Tutti (sotto elezioni) contro l'invasione dei partiti nelle asl e negli
ospedali. Tutti che battono la grancassa della ricerca e della
meritocrazia, riconoscono il ruolo dell'industria della salute e
promettono una parte centrale all'esercito di oltre 1,5 milioni di
italiani (ed elettori) che lavorano nel settore. Molti fautori di un
ruolo forte del ministero, Monti che vuole un cambio di rotta sul
federalismo sanitario, la Lega che invece lo recita come un mantra. Ma
non tutti in sintonia sul futuro welfare: chi strizza l'occhio
all'arretramento dello Stato, chi rivendica l'universalità ma cambiando
parecchio, chi agita la carta dei fondi integrativi e chi la rinnega,
chi dice basta all'aziendalizzazione che sta per compiere 18 anni.
Giusto l'eta per votare.
Partiti in ordine sparso ma con tante promesse sulla sanità verso le
elezioni. A conferma che il sistema-salute, con oltre 110 miliardi di
spesa pubblica l'anno (e 30 di spesa privata) e una filiera che vale
l'11,2% del pil, è insieme un ingombro e un fortino di potere
eccezionale.
A dominare il dibattito è l'allarme lanciato da Monti fin da
novembre: il rischio di sostenibilità per il Ssn senza interventi non
semplicemente di lifting. Allarme che il Pd ha restituito al mittente,
rilanciando la palla nella metà campo ormai avversaria: «Come diceva un
rapporto canadese degli anni Novanta, la sostenibilità è quella che uno
Stato (e un Governo) decide di darsi». Ovvero, quanto ci si vuole
scommettere e investire. Che welfare sanitario, insomma, darci per
l'oggi e costruire per il domani.
Intanto i partiti già con le
candidature hanno dato precisi segnali. Ecco così nel Pd i presidenti
dell'Ordine dei medici e del collegio degli infermieri. Nel Pdl invece i
vertici dell'Ordine dei farmacisti. Sirene per le categorie,
indicazioni di marcia. Non sono un caso le parole di Angelino Alfano:
«Se vince il Pd vi asfalta», ha detto ai farmacisti riferendosi alle
note voglie bersaniane di liberalizzazioni. Così Stefano Fassina,
responsabile economico Pd, ha replicato: «Non asfaltiamo nessuno,
vogliamo il dialogo». Come ha fatto anche l'ormai montaniano ministro
Renato Balduzzi.
Intanto parlano i
programmi.
Con tutte le tare pre-voto. Il Pd s'è gettato per primo nella mischia
con lo slogan: basta tagli, largo agli investimenti. E sui nuovi ticket
frena: o si eliminano o, se il fisco funziona, pensare di legarli ai
redditi. Altolà all'attuale spending, ma azzerando sprechi e
inefficienze con un'organizzazione riveduta e corretta: cure sul
territorio da rifare (e da finanziare) poi ospedali da mettere in linea.

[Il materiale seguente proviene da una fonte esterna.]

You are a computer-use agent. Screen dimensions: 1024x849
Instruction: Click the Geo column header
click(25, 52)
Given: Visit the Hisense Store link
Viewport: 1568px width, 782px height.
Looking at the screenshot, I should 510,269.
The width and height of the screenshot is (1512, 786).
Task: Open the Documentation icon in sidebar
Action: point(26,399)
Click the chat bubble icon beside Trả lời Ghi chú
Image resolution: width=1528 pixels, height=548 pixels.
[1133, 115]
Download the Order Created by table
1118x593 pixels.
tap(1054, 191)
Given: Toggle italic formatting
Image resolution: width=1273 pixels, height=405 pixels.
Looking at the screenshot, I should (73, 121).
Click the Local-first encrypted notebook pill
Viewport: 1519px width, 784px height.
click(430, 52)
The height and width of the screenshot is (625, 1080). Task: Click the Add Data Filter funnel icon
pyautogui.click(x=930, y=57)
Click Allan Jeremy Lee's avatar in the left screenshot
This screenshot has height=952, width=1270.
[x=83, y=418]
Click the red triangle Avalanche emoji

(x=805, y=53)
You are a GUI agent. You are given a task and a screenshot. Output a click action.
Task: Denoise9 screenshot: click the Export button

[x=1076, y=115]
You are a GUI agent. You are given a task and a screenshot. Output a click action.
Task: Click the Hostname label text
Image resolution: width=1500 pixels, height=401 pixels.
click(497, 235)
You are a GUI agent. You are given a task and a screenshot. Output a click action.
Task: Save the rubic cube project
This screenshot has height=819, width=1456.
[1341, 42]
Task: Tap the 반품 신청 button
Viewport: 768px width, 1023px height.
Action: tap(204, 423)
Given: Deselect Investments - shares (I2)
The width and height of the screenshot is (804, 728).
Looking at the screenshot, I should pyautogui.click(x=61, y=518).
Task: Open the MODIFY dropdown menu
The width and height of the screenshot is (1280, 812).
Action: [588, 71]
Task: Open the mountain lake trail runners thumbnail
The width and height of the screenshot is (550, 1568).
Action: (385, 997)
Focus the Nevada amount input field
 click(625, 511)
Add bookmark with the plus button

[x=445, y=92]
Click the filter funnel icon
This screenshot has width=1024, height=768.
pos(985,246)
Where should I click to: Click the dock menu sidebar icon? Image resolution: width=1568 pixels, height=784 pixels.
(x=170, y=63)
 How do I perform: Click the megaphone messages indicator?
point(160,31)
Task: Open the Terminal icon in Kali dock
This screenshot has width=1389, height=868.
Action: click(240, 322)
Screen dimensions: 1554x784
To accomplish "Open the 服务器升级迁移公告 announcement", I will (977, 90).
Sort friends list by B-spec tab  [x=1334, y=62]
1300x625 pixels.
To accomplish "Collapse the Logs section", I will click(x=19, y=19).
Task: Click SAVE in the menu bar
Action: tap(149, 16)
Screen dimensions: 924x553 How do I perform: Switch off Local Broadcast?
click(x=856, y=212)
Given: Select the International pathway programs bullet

Stop al federalismo spacca Italia, via a un ministero più forte. Dare
all'industria, a partire da quella farmaceutica, una programmazione
almeno triennale. Poi un ruolo forte agli operatori, la prevenzione, la
tutela assicurativa dei medici.
Decisamente più scarno il
programma
del Pdl. Che rilancerà la legge sul biotestamento, la sussidiarietà, la
riforma della legge Basaglia, un ruolo pubblico-privato nel segno della
par condicio. E dei «prezzi di riferimento». Mentre la Lega, socia di
centro-destra, ha un solo vero obiettivo: avanti a colpi di federalismo e
di costi standard. Ma sembra isolata nel suo alzar la voce. Le macro
Regioni, il super Nord come stelle lucenti.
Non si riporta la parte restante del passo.